Rina yang juga penyandang tunanetra, sehari-harinya tidak hanya aktif berorganisasi. Ibu tunggal dua anak ini juga bekerja sebagai staf hotel bintang lima di bilangan Kuningan, Jakarta. Pekerjaannya sebagai staf hotel ini sudah dijalankan sejak 2004. Aktivitas organisasi dia lakukan di luar shift kerjanya di hotel.

Pekerjaannya sebagai staf hotel sempat terancam ketika pandemi Covid-19. Bisnis hospitality dan pariwisata, termasuk perhotelan, adalah yang paling merana tersengat pandemi. Hampir tidak ada tamu hotel yang menginap akibat pembatasan aktivitas sosial. Banyak rekan kerja Rina yang terkena pemutusan hubungan kerja (PHK). 

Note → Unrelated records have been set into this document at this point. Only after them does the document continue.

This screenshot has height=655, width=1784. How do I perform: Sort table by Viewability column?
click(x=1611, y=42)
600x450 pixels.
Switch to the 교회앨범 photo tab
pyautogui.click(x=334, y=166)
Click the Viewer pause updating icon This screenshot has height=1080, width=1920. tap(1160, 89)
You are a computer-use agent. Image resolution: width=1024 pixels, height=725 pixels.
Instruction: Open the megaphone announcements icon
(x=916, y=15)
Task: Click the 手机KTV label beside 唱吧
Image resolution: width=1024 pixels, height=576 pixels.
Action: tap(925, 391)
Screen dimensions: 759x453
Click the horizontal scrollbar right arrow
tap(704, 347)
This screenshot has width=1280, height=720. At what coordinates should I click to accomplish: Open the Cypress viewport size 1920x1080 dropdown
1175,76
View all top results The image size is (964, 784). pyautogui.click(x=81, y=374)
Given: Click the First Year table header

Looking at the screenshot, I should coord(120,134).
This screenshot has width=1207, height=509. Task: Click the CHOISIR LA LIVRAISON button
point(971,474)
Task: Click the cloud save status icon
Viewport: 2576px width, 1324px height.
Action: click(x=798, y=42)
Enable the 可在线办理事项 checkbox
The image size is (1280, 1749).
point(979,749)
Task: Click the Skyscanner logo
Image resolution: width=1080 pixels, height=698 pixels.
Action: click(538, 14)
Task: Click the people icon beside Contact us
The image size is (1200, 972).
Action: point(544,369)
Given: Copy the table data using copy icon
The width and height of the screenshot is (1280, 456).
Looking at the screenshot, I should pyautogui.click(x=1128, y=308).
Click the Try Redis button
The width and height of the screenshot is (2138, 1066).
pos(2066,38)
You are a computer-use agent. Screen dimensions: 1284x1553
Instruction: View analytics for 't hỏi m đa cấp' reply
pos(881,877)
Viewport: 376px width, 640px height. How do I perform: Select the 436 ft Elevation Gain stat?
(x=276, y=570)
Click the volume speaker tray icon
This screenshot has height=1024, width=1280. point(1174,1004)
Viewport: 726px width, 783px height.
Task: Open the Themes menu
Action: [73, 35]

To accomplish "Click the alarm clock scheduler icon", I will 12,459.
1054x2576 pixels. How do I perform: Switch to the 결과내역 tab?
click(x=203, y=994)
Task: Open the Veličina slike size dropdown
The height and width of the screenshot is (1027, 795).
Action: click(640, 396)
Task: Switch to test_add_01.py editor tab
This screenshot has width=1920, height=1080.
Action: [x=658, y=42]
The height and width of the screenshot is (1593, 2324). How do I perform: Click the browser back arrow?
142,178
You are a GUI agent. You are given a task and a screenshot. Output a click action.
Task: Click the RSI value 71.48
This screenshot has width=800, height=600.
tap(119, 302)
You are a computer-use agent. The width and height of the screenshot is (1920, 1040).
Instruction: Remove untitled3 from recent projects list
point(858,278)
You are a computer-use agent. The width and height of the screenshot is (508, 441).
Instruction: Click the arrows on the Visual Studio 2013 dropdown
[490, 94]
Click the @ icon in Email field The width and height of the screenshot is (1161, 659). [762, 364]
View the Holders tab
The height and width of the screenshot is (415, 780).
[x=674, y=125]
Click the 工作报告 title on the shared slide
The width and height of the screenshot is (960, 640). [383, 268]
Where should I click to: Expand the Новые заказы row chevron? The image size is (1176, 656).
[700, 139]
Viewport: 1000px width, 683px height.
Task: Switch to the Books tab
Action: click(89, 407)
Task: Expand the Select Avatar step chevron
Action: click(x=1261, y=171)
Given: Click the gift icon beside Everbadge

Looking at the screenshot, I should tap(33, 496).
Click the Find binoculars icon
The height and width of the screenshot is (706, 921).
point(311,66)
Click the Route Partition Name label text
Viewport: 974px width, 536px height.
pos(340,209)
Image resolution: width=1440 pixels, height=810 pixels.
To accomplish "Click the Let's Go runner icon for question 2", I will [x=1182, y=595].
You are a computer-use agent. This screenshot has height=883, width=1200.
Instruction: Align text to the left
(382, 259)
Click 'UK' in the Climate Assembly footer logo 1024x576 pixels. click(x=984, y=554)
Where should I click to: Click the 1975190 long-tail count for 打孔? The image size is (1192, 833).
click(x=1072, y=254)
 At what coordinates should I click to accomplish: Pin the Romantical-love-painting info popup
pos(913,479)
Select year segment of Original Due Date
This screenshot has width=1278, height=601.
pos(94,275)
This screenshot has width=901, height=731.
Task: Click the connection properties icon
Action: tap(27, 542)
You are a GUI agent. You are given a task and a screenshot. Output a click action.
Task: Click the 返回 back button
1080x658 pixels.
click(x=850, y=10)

Meski tidak menjadi korban PHK, pandemi memaksa Rina untuk mencari alternatif pendapatan. Di sela-sela kesibukannya, dia menjual makanan dan pakaian lewat media sosial.

Rina bercerita kondisi pandemi menunjukkan pentingnya kemandirian keuangan bagi perempuan, apalagi penyandang disabilitas. Kemandirian ini membuat perempuan disabilitas dapat lebih berdaya.

Persoalannya, kata dia, perempuan disabilitas menghadapi tantangan karena platform digital masih belum ramah disabilitas. Rina pernah mengalami kesulitan mengakses satu platform e-commerce setelah pembaruan aplikasi.

“Waktu itu malamnya baru update aplikasi. Paginya dibuka, nggak bisa dipakai karena belum compatible sama screen reader. Udah tuh hari itu aku nggak bisa belanja,” katanya.

Tunanetra memanfaatkan fitur pembaca layar atau screen reader untuk berinteraksi dengan perangkat digital sehari-harinya. Screen reader akan menjelaskan apa yang tampil di layar untuk pengguna tunanetra.

Pengalaman ini tidak hanya dialami Rina, tetapi juga banyak penyandang disabilitas lain. Menurut Rina, masih banyak penyedia layanan digital, termasuk di sektor keuangan, yang belum menganggap akses disabilitas sebagai sesuatu yang penting. Padahal, seharusnya ini menjadi peluang mereka menggaet pengguna lebih banyak. 

HWDI pun memiliki pekerjaan tambahan. Mereka tidak hanya memberdayakan perempuan disabilitas tetapi juga “mengajari” para penyedia layanan keuangan untuk lebih inklusif bagi penyandang disabilitas. 

Bekerja sama dengan Women’s World Banking (WWB), HWDI telah memberikan rekomendasi kepada Bank Indonesia dan Otoritas Jasa Keuangan (OJK) agar menjadi acuan bagi penyedia jasa keuangan di Indonesia.

Rina mengatakan, pelibatan penyandang disabilitas dalam desain platform keuangan seharusnya dimulai sejak dari perencanaan hingga pengaplikasiannya ke masyarakat. Dia berharap penyedia layanan dapat merekrut penyandang disabilitas agar dapat memastikan akses disabilitas yang lebih baik.

“Mereka memang punya keahlian mendesainnya, tapi kami yang ahli soal disabilitas,” katanya.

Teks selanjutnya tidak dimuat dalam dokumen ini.